The third part is the HTTP protocol and version, which we don’t have to pay too much attention to.

This is an HTTPS request. Let’s look at HTTP:

GET http://www.flysnow.org/ HTTP/1.1 Host: www.flysnow.org proxy-connection: keep-alive upgrade-insecure Requests: 1 the user-agent: Mozilla / 5.0 (Macintosh; Intel Mac OS X 10_12_0) AppleWebKit/537.36 (KHTML, like Gecko) Chrome/55.0.2883.95 Safari/537.36Copy the code

You can see HTT without port number (default 80); More than HTTPS schame – http://.

With this analysis, we can now get the request URL and Method information from the HTTP header.

var b [1024]byte n, err := client.Read(b[:]) if err ! = nil { log.Println(err) return } var method, host, address string fmt.Sscanf(string(b[:bytes.IndexByte(b[:], '\n')]), "%s%s", &method, &host) hostPortURL, err := url.Parse(host) if err ! = nil { log.Println(err) return }Copy the code

Then we need to further parse the URL to get the remote server information we need

If hostPorturl.opaque == "443" {// HTTPS access address = hostPorturl.scheme + ":443"} else {// HTTP access if Strings.
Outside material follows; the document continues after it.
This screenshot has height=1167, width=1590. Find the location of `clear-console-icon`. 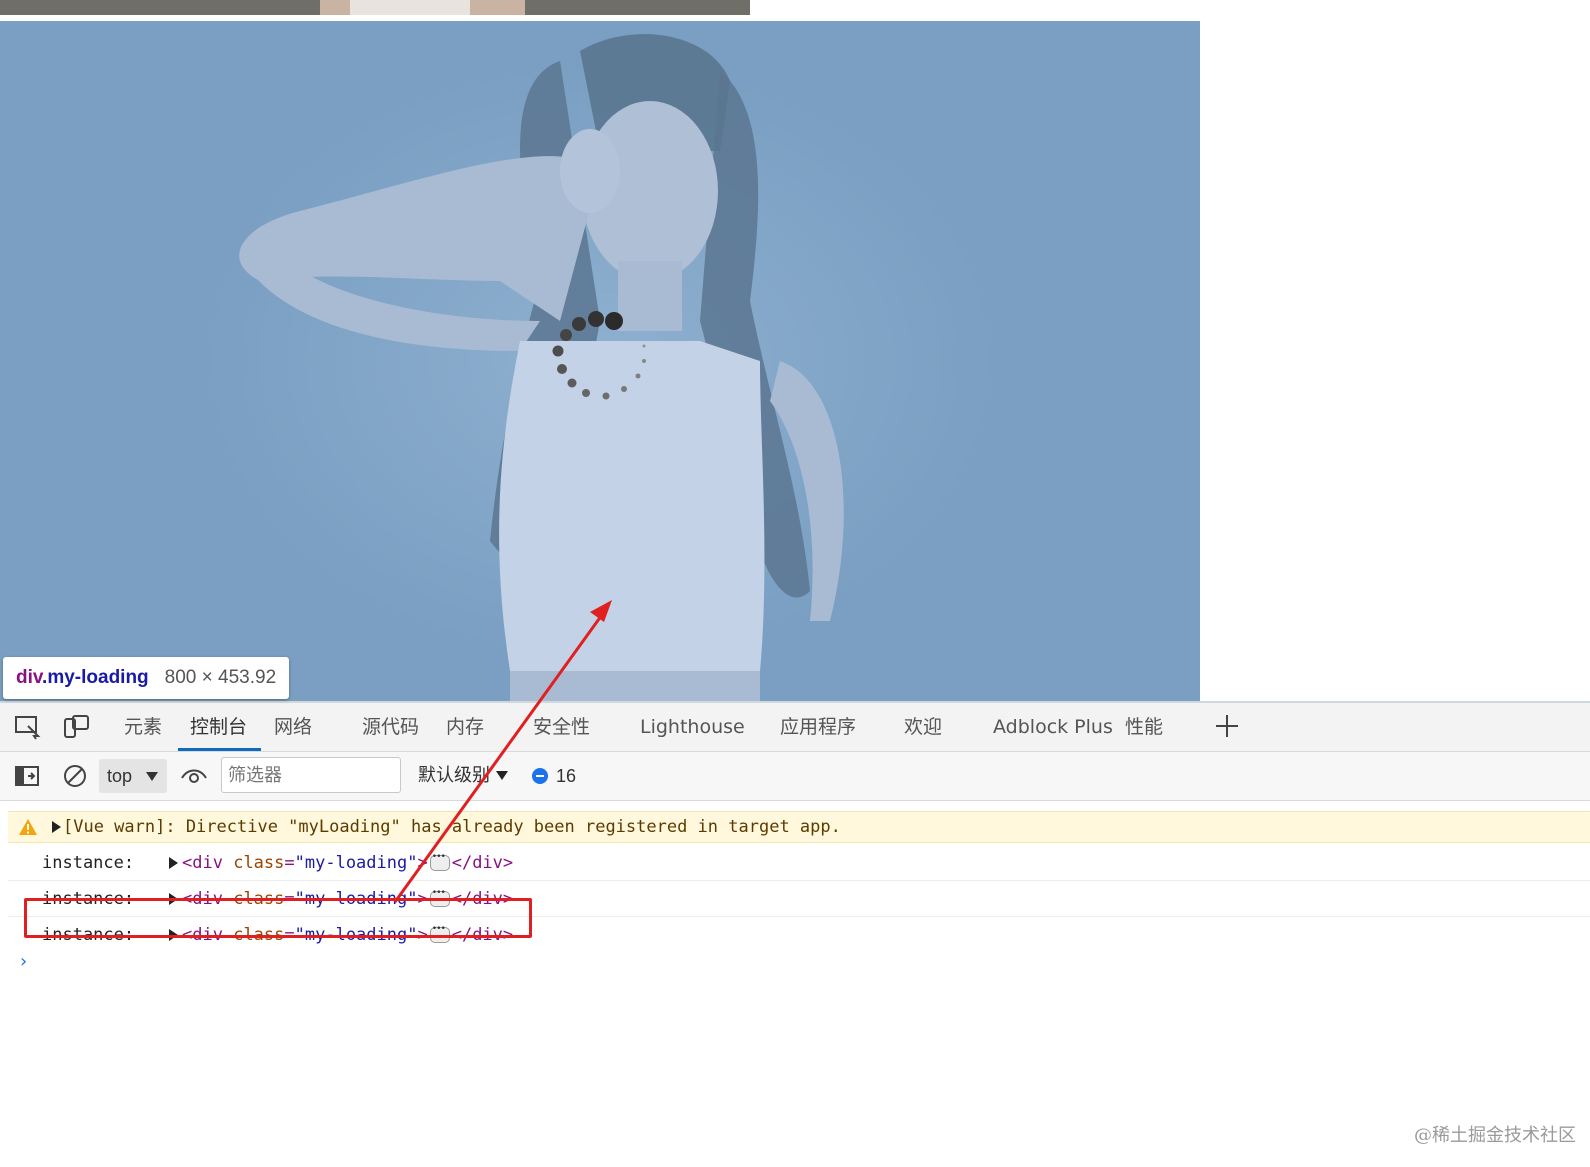

clear-console-icon is located at coordinates (76, 778).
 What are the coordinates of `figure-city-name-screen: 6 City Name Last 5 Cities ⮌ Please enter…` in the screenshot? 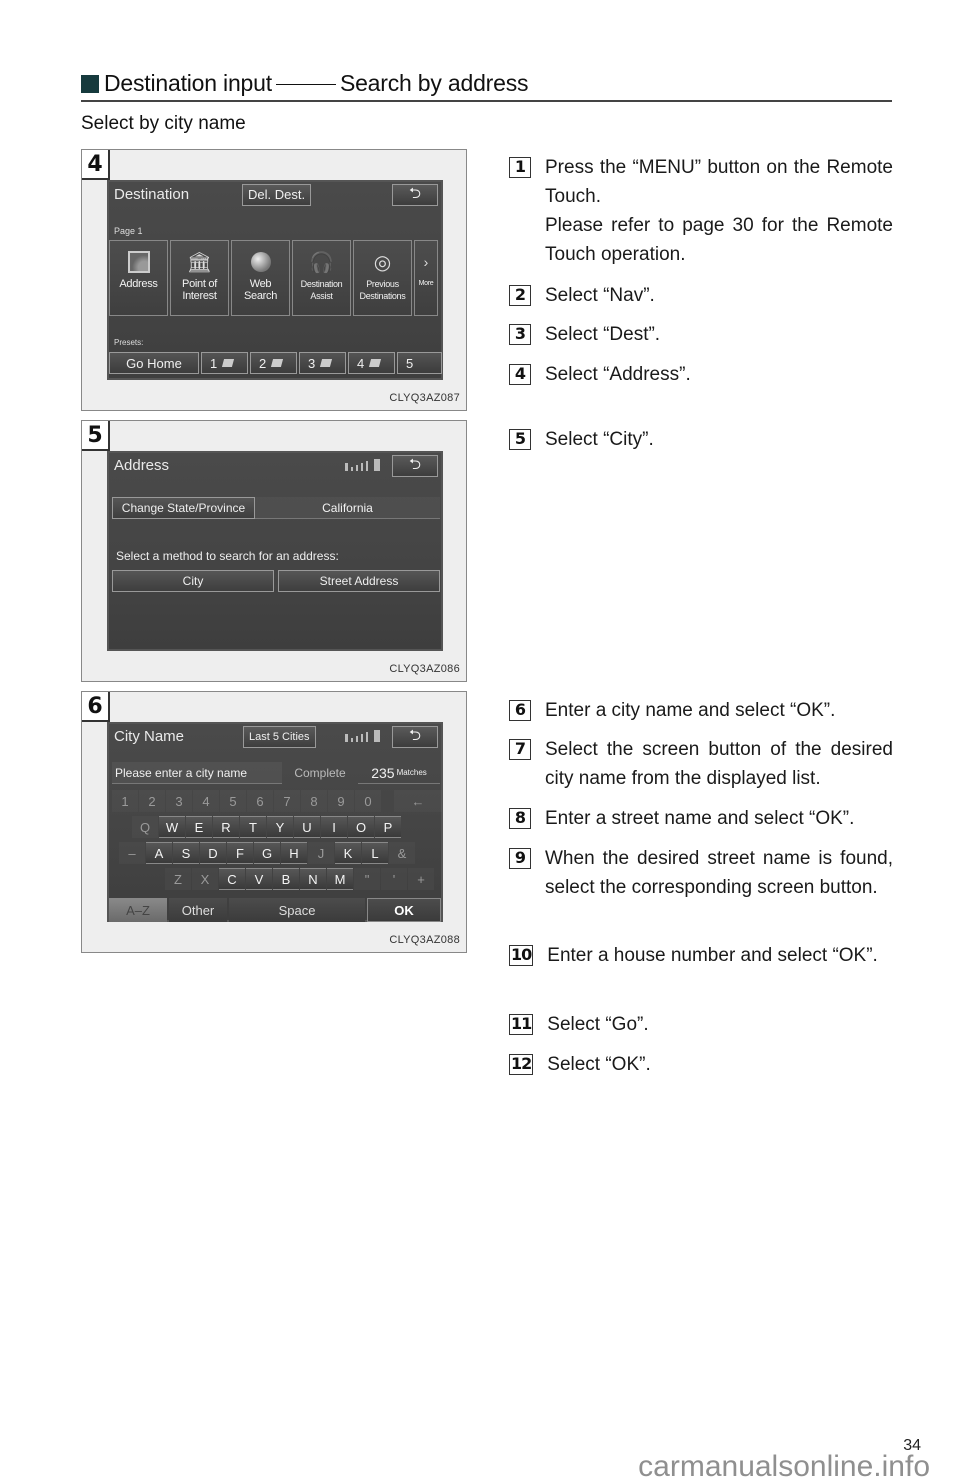 It's located at (274, 822).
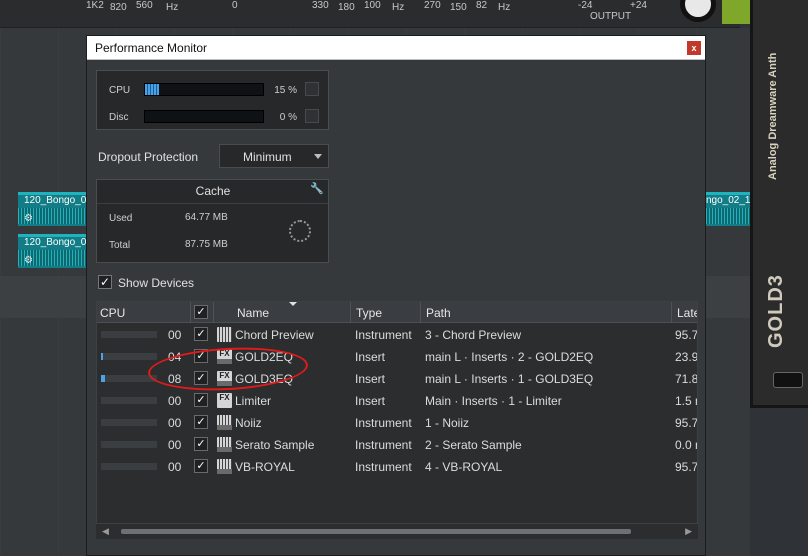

Index(hostPortURL.Host, ":") == -1 {// Host does not have a port, Default 80 address = hostPorturl.host + ":80"} else {address = hostPorturl.host}}Copy the code

This completes the retrieval of the requested server’s information, which may be in one of the following formats

ip:port
hostname:port
domainname:portCopy the code

It could be IP (v4ORv6), it could be host name (Intranet), it could be domain name (DNS resolution)

The proxy server establishes a connection with the remote server

With the information of the remote server, you can dial up to establish a connection. With the connection, you can communicate.

Server, err := net.Dial(" TCP ", address) if err! = nil { log.Println(err) return }Copy the code

Data forwarding

After successful dial-up, data proxy transmission can be performed

if method == "CONNECT" { fmt.Fprint(client, "HTTP/1.1 200 Connection Established \r\n")} else {server.write (b[:n])} // client) io.Copy(client, server)Copy the code

There is a separate response to the CONNECT method, where the client says it wants to establish a connection, and the proxy responds that it has established a connection before it can request access like HTTP.

The complete code

At this point, our proxy server development is complete, the following is the complete source code:

package mainimport ( "bytes" "fmt" "io" "log" "net" "net/url" "strings")func main() { log.SetFlags(log.LstdFlags|log.Lshortfile) l, err := net.Listen("tcp", ":8081") if err ! = nil { log.Panic(err) } for { client, err := l.Accept() if err ! = nil { log.Panic(err) } go handleClientRequest(client) } }func handleClientRequest(client net.Conn) { if client == nil { return } defer client.Close() var b [1024]byte n, err := client.Read(b[:]) if err ! = nil { log.Println(err) return } var method, host, address string fmt.Sscanf(string(b[:bytes.IndexByte(b[:], '\n')]), "%s%s", &method, &host) hostPortURL, err := url.Parse(host) if err ! Log.println (err) return} if hostPorturl.opaque == "443" {// HTTPS access address = hostPorturl.scheme + ":443"} Else {// HTTP access if strings.Index(hostPorturl.host, ":") == -1 {// Host without port, Address = hostPorturl.host + ":80"} else {address = hostPorturl.host}} Server, err := net.Dial(" TCP ", address) if err! = nil { log.Println(err) return } if method == "CONNECT" { fmt.Fprint(client, "HTTP/1.1 200 Connection Established \r\n")} else {server.write (b[:n])} // client) io.Copy(client, server) }Copy the code

Compile the source code, put it on your own computer, and test it out.